The alleged killer, James Earl Ray, was across the street from the Lorraine Motel. He later claimed he acted alone. But no serious person believed that.

Ray was a lifetime petty criminal who had escaped from a Missouri prison in 1967. The gun used was bought in Alabama. The owner of a nearby restaurant later said there was a conspiracy to kill King, and Ray didn’t do it.

Ray eventually recanted his confession and said he was framed. Ray flew out of the country and later was arrested in the United Kingdom.

Biographer Johnathan Eig does not seek an answer to why Ray assassinated King. He does say that Coretta Scott King never believed that Ray acted alone.

J. Edgar Hoover, director of the FBI, considered King “the most dangerous Negro” in the country. He had his agents spy on King, had secret tapes of him at the Southern Christian Leadership Conference (SCLC) offices, his home, and hotels when he traveled. This surveillance surely included the Lorraine Motel in Memphis.

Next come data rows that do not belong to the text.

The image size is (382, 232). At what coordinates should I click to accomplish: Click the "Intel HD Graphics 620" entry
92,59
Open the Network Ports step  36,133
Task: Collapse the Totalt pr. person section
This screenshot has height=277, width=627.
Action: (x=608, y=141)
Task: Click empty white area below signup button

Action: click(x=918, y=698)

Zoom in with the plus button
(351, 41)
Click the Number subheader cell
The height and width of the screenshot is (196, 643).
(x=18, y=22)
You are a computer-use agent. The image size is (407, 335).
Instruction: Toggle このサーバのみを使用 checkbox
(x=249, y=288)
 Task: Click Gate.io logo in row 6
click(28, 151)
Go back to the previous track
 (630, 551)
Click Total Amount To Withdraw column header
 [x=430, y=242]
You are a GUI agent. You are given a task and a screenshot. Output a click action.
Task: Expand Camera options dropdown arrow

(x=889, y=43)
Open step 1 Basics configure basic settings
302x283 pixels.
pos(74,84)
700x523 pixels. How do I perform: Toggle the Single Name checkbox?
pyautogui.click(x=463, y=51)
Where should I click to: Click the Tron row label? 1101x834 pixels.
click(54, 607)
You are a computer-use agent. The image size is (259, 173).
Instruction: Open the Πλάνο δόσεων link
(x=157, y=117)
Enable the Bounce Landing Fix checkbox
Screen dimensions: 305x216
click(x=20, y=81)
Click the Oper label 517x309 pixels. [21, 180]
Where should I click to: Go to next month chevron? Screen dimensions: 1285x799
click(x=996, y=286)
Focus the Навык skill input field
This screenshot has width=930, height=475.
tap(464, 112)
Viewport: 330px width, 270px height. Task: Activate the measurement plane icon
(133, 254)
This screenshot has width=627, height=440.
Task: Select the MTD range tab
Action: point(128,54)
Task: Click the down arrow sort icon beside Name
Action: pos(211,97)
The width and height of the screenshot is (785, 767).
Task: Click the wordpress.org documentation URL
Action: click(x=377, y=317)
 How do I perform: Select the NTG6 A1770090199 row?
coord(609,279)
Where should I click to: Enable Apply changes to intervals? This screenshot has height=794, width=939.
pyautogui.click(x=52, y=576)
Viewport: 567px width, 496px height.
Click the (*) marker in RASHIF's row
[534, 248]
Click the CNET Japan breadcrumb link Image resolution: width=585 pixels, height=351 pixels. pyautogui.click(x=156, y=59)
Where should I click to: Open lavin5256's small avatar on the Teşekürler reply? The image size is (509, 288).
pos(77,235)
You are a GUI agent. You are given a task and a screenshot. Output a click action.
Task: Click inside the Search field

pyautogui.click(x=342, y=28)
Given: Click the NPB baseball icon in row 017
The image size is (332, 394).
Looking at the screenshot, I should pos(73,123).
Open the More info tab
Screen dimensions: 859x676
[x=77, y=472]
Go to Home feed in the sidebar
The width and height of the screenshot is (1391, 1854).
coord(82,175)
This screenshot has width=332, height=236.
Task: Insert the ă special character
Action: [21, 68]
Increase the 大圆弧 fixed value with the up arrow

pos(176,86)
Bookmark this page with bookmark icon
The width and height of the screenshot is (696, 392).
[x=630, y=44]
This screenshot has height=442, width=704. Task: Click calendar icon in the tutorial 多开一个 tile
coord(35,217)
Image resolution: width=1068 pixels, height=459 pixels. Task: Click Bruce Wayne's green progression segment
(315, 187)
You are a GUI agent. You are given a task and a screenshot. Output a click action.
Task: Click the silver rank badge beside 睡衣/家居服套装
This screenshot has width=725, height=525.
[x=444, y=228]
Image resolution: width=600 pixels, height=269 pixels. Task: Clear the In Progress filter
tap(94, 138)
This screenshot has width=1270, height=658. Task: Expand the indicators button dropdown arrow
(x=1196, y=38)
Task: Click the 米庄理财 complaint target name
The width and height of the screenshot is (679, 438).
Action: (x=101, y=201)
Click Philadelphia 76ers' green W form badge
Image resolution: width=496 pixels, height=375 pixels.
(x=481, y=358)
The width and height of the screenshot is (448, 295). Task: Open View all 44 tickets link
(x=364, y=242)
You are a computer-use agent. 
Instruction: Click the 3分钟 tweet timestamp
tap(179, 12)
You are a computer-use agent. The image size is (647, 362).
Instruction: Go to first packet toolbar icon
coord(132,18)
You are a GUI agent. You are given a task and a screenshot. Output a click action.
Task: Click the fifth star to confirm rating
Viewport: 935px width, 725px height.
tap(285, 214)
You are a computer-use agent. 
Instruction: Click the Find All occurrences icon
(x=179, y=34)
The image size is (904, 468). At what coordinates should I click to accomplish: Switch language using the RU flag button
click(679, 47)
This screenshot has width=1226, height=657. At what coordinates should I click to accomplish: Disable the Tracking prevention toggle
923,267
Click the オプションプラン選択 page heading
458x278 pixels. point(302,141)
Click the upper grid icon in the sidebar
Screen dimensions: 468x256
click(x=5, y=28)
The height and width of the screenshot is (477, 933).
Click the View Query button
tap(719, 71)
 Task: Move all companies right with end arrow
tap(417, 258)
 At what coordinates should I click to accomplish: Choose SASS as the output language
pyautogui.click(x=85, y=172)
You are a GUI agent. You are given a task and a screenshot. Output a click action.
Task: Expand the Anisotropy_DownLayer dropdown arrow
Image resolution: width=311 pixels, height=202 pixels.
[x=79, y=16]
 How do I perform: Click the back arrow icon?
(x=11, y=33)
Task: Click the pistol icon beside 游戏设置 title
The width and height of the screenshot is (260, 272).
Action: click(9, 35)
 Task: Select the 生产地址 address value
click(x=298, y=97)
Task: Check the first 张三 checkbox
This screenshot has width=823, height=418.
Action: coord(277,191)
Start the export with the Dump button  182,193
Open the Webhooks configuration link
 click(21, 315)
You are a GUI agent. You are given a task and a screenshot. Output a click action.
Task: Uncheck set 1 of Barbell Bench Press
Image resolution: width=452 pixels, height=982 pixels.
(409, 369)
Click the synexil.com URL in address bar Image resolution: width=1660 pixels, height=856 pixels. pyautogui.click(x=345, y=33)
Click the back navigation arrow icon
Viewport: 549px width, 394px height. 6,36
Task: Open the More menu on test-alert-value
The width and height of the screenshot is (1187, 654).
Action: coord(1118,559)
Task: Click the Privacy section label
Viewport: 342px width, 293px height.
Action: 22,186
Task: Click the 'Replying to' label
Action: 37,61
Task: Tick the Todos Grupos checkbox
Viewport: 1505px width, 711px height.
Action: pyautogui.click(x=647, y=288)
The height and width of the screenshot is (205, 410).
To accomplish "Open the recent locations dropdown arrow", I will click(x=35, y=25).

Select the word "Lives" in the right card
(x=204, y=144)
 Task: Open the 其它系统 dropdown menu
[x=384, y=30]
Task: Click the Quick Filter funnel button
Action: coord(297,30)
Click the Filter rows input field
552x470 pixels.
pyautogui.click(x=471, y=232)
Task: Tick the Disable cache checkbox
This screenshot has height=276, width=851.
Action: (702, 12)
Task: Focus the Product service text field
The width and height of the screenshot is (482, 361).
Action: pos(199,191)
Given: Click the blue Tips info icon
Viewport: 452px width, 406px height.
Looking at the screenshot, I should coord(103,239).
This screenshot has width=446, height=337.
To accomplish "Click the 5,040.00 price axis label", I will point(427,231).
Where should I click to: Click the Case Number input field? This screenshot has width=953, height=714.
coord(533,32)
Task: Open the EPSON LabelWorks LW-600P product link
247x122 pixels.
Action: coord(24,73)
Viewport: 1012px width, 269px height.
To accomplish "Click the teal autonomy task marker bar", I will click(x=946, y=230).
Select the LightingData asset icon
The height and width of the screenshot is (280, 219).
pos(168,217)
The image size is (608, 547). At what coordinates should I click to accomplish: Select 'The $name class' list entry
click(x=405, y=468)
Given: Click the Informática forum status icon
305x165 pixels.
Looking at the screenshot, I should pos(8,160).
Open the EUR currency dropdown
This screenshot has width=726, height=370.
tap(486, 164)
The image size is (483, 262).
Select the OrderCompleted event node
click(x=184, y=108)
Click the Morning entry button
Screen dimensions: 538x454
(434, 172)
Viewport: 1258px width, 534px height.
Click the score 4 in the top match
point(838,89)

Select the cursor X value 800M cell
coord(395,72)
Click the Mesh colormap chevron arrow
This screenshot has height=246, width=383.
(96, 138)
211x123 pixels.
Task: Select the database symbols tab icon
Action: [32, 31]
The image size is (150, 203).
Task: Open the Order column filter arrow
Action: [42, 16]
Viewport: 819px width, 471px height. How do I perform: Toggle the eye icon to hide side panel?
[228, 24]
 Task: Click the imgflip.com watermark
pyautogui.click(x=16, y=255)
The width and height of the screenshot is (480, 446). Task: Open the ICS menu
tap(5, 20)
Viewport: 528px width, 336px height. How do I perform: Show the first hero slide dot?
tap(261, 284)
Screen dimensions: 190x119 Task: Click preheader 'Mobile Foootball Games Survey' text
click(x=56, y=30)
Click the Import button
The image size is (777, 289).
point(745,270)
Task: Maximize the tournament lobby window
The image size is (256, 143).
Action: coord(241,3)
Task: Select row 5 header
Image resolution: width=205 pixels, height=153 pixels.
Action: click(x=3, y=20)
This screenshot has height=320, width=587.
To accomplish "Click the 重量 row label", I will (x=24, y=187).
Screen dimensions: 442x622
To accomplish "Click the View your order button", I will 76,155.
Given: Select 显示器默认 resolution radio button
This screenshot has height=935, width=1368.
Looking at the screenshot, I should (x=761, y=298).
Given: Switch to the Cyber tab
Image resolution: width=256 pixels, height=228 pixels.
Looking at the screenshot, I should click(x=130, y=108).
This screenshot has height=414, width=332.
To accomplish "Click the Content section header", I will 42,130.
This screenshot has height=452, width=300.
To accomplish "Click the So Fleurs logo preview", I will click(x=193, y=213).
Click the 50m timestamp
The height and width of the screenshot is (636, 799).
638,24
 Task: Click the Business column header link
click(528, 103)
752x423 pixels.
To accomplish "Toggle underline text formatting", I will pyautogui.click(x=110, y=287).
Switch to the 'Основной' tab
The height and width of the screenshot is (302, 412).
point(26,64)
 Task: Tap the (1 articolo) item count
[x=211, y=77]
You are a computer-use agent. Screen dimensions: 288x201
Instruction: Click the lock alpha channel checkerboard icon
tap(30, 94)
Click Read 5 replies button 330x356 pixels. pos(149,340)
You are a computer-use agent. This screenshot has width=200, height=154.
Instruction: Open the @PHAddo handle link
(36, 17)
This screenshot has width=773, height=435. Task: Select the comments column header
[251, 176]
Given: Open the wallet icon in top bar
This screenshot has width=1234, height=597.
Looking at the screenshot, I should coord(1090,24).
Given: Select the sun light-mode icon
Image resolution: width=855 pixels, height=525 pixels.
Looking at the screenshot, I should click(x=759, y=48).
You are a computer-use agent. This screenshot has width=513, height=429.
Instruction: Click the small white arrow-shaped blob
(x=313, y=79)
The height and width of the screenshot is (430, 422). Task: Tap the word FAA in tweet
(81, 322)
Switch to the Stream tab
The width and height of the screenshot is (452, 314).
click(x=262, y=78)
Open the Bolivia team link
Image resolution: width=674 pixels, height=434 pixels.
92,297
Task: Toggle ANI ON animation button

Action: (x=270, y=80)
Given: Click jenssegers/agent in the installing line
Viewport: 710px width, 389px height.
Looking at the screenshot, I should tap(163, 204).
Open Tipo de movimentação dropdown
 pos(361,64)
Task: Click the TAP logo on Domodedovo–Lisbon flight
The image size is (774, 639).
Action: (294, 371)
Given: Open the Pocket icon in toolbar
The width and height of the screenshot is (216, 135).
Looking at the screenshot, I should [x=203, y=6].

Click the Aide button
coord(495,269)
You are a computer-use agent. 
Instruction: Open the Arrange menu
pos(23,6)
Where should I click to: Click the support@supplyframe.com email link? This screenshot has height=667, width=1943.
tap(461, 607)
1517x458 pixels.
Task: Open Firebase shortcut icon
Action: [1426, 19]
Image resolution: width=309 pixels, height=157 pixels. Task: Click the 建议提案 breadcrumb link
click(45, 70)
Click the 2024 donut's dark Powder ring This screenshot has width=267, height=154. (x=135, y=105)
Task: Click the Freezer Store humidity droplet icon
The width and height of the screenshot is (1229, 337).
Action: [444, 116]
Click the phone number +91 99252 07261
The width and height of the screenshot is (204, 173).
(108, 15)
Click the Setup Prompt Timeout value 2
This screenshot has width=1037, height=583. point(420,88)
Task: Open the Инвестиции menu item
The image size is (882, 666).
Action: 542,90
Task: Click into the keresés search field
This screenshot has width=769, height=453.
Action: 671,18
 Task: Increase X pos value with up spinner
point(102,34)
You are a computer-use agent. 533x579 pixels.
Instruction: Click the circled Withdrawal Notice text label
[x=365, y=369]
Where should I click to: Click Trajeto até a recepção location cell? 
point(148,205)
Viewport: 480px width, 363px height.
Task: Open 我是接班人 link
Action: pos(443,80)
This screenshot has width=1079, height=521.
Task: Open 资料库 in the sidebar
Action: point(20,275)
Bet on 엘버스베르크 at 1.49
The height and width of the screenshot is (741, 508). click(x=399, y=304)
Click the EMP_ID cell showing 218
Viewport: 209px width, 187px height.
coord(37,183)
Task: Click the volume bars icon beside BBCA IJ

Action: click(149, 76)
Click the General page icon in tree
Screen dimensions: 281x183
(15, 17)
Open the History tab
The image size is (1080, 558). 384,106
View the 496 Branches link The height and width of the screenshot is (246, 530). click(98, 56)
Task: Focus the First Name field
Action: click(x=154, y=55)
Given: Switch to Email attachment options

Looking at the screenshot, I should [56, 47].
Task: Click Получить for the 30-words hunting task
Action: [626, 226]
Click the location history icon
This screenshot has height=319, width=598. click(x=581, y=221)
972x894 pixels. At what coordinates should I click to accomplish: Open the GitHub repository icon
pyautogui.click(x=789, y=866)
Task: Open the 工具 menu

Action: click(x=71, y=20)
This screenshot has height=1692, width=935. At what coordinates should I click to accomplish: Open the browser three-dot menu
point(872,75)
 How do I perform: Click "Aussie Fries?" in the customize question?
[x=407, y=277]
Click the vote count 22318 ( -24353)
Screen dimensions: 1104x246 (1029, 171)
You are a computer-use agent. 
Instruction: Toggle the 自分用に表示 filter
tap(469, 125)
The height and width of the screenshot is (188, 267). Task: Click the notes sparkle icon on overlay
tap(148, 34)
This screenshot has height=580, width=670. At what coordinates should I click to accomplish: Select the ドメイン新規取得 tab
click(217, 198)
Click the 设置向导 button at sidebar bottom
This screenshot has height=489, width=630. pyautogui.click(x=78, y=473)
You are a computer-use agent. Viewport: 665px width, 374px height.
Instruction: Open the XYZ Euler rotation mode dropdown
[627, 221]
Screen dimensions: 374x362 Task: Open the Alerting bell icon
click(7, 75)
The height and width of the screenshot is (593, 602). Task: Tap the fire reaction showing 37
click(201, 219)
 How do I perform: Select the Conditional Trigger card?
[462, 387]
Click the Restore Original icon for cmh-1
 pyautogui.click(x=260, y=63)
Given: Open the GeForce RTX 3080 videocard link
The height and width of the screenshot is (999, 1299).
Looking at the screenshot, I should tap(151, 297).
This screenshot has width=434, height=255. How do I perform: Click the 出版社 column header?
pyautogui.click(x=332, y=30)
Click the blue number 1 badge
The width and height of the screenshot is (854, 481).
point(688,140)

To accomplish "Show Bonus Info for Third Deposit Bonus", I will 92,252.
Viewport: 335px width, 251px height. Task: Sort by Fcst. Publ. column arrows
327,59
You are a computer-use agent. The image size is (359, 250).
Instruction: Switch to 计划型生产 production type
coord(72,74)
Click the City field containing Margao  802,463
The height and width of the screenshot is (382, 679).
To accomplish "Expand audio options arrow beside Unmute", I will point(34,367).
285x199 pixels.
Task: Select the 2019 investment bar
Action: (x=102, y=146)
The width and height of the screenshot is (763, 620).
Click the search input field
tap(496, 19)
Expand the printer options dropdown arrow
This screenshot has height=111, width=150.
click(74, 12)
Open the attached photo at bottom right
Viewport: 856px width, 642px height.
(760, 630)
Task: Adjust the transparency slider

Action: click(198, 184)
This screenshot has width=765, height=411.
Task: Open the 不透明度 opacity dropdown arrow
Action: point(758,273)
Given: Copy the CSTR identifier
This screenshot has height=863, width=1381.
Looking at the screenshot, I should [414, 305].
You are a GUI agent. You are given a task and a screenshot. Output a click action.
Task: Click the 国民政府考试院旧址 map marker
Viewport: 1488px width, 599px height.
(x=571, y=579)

Cities and towns around the country erupted after King’s assassination. Black people blamed the police, the city, and federal officials for their leader’s death.

A few days later Coretta Scott King led a march in Memphis in support of the Black community and the sanitation workers whose strike King had come to support.

New Research

For his new biography of Martin Luther King, fomer Wall Street Journal reporter Jonathan Eig conducted more than 200 interviews, including with scores of people old enough to have known or observed King.

He pieced together numerous accounts gathered by other journalists and scholars, some of them never published before. It includes FBI secret tape recordings, although full FBI surveillance documents will not be available until 2027.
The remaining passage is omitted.